▶ _ACTION ITEM_:
Repeat exactly the lines that begin at the one containing "Career Opportunities (1397, 1473)" and end at the final line of the records; include no pictures and nothing else.

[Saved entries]
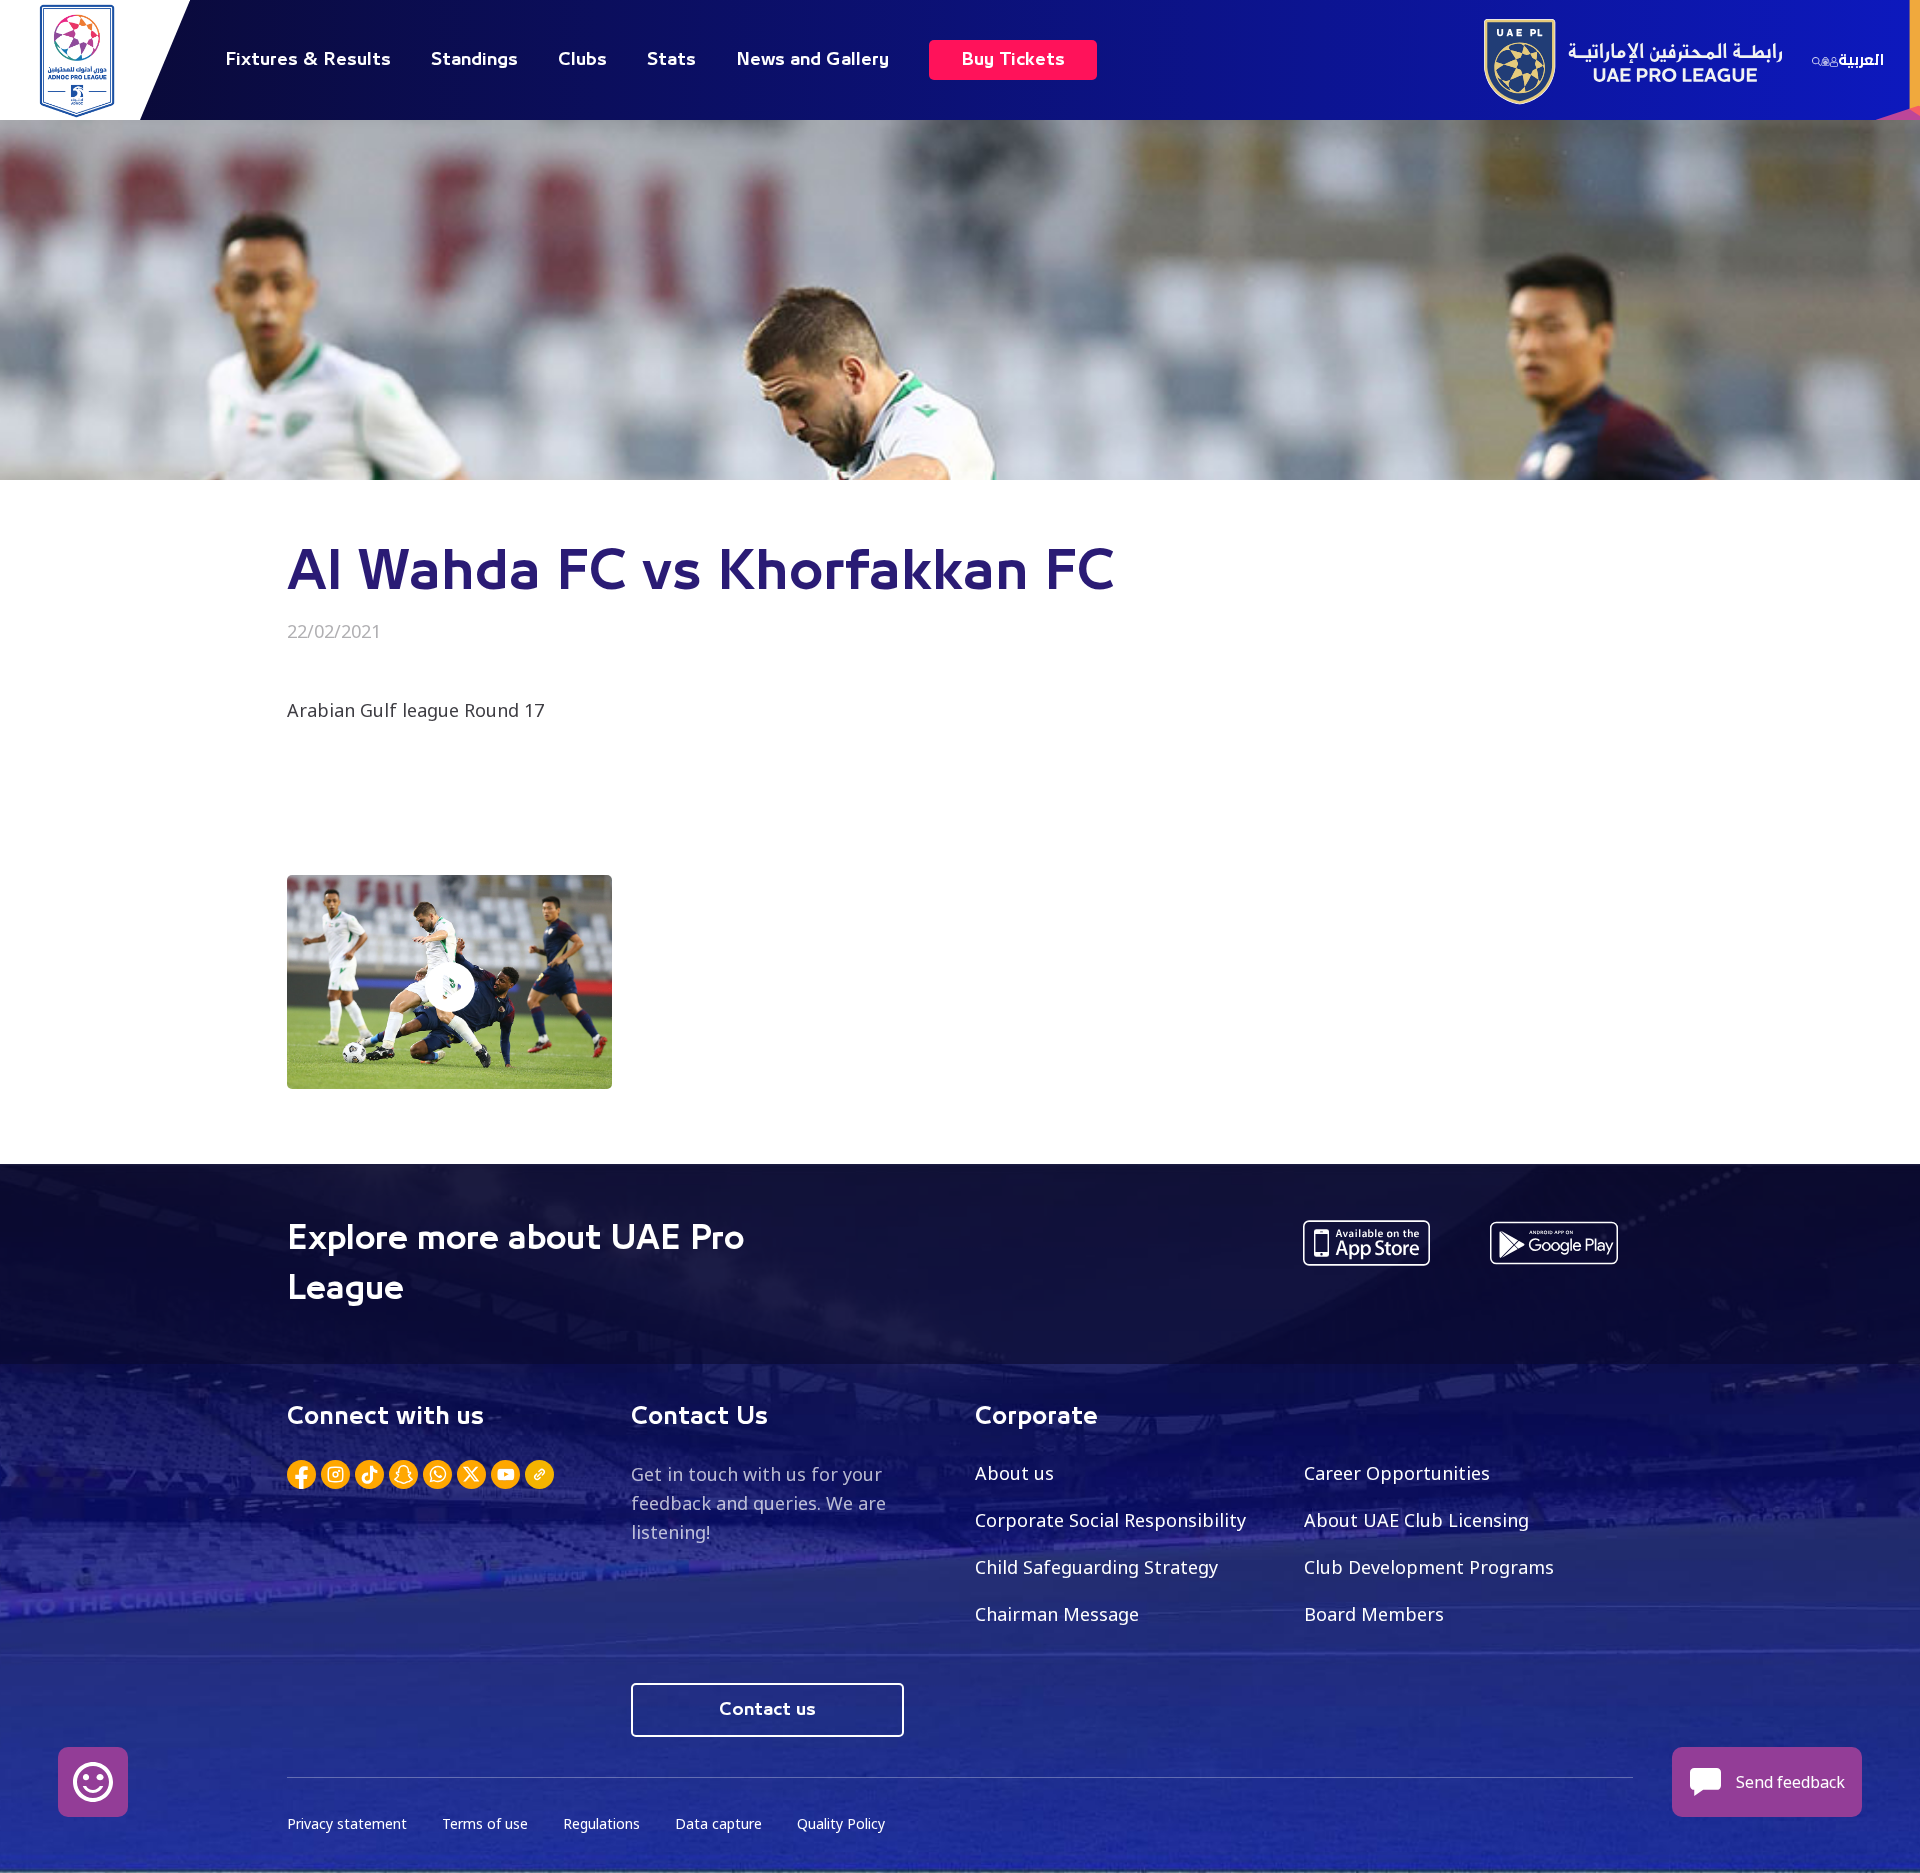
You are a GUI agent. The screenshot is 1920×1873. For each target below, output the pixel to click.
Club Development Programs (1429, 1567)
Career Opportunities (1397, 1473)
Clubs (582, 60)
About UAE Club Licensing (1416, 1520)
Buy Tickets (1013, 60)
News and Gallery (812, 60)
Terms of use (485, 1823)
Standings (474, 60)
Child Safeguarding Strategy (1096, 1567)
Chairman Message (1057, 1614)
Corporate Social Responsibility (1110, 1520)
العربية (1861, 60)
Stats (671, 60)
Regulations (601, 1823)
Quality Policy (841, 1823)
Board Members (1374, 1614)
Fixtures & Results (308, 60)
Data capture (718, 1823)
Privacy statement (347, 1823)
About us (1014, 1473)
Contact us (767, 1710)
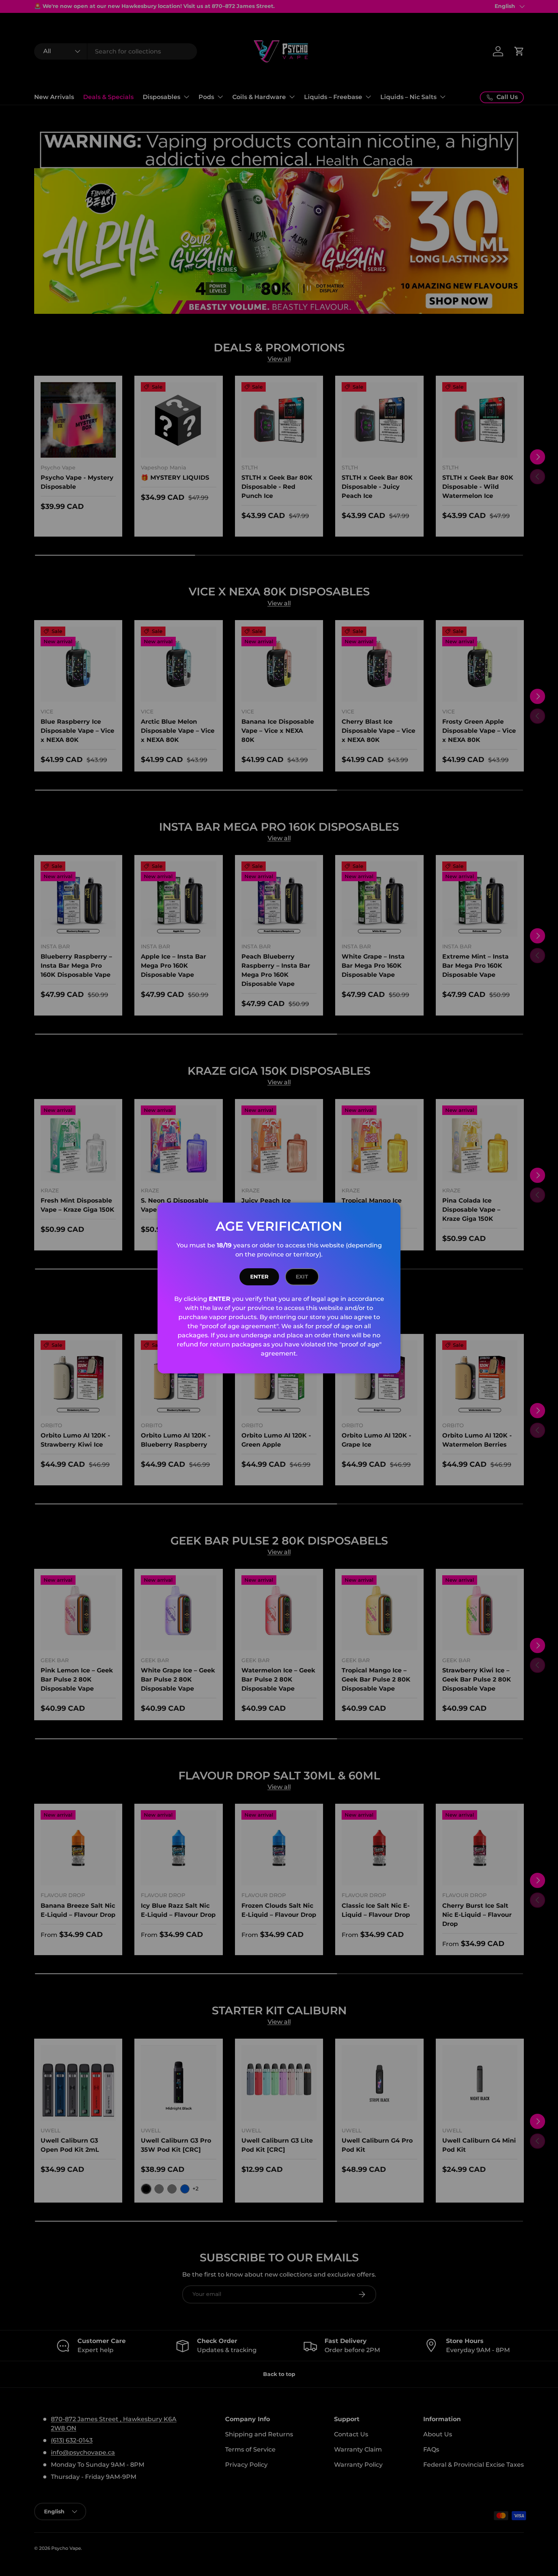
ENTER (259, 1276)
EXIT (302, 1276)
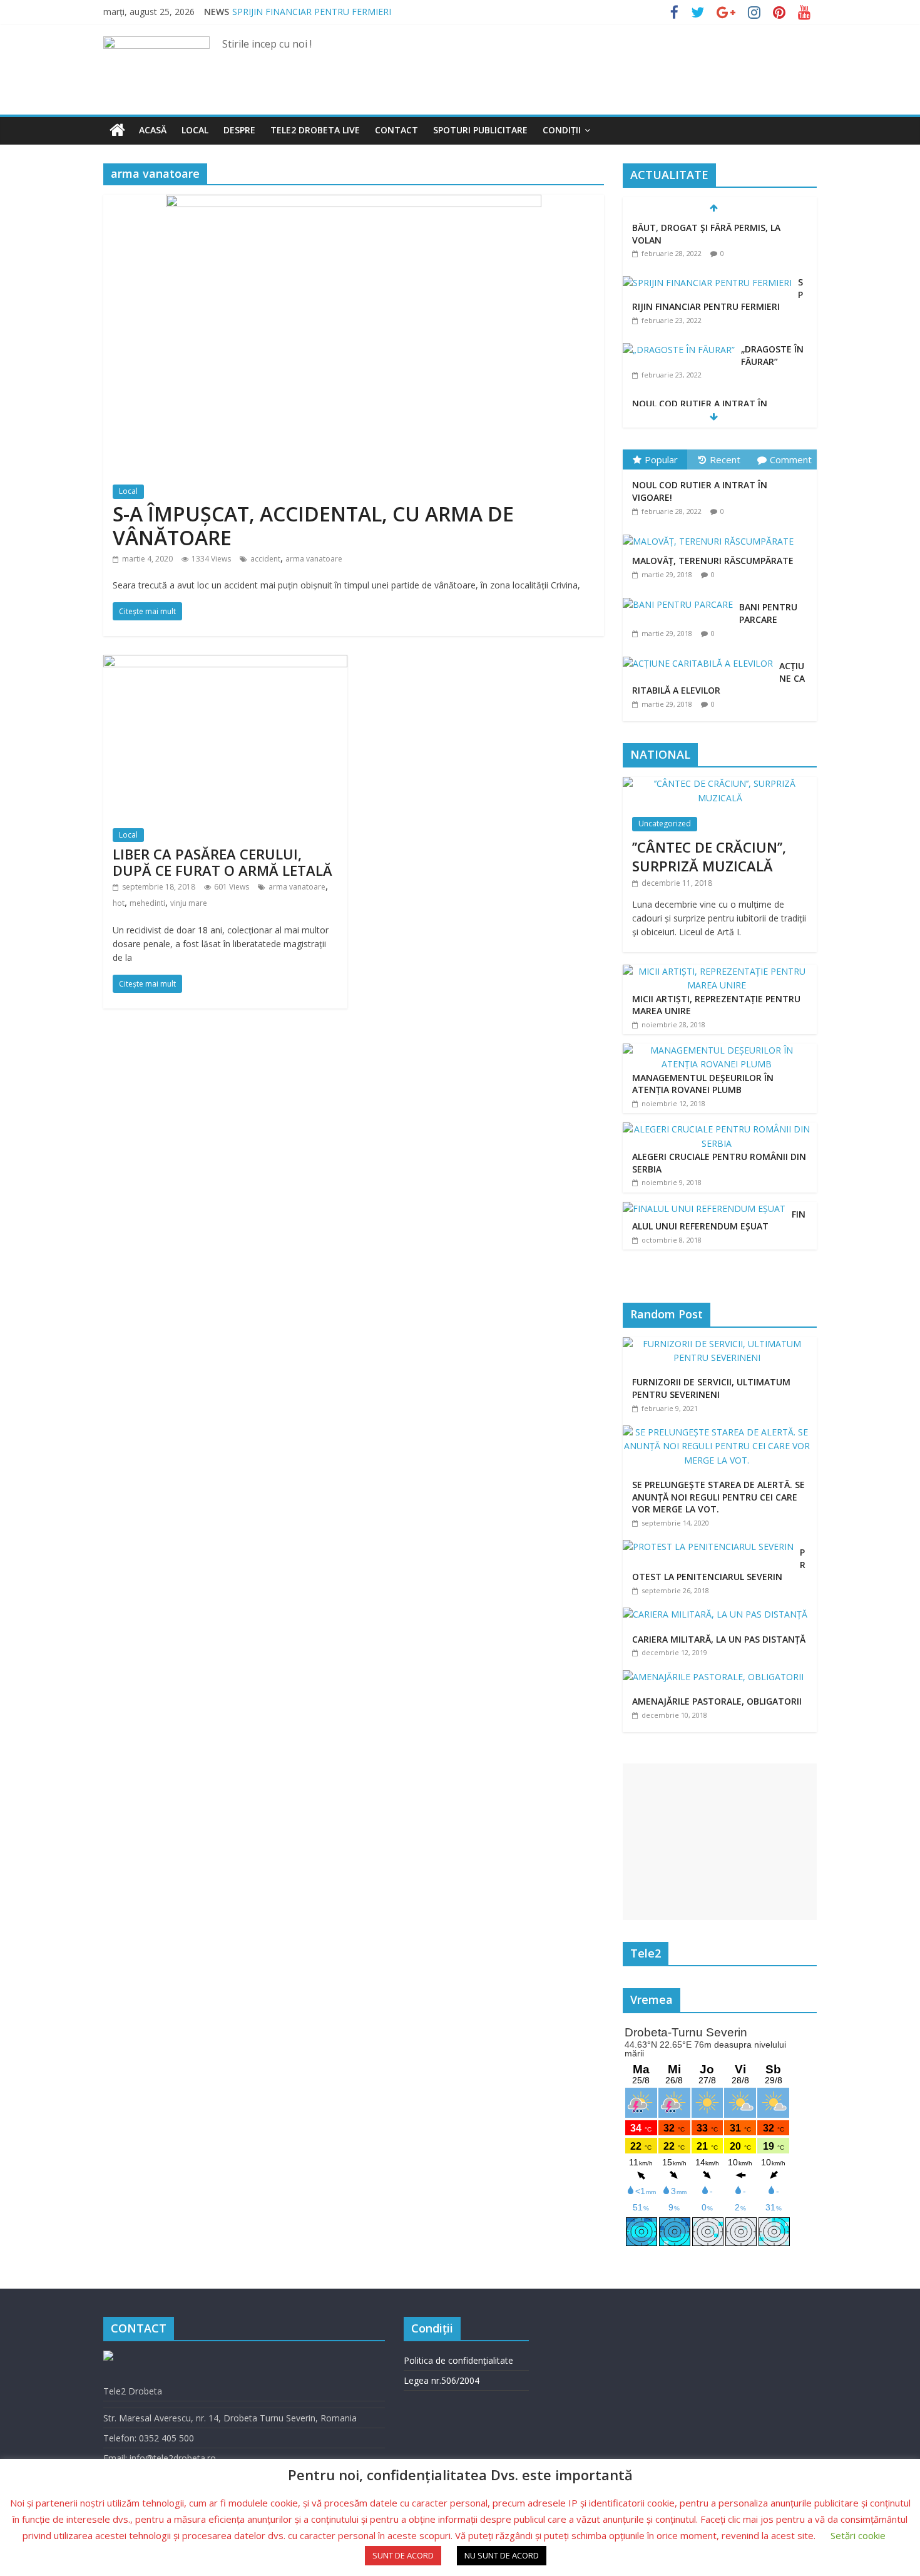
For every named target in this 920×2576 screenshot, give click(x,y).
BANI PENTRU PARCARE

▶ _SOLVED EXERCISE_:
Career Opportunities (1397, 1473)
Clubs (582, 60)
About UAE Club Licensing (1416, 1520)
Buy Tickets (1013, 60)
News and Gallery (812, 60)
Terms of use (485, 1823)
Standings (474, 60)
Child Safeguarding Strategy (1096, 1567)
Chairman Message (1057, 1614)
Corporate Social Responsibility (1110, 1520)
العربية (1861, 60)
Stats (671, 60)
Regulations (601, 1823)
Quality Policy (841, 1823)
Board Members (1374, 1614)
Fixtures & Results (308, 60)
Data capture (718, 1823)
Privacy statement (347, 1823)
About us (1014, 1473)
Contact us (767, 1710)
ENTER (259, 1276)
EXIT (302, 1276)
For every named target in this 920×2576 screenshot, give click(x,y).
BANI PENTRU PARCARE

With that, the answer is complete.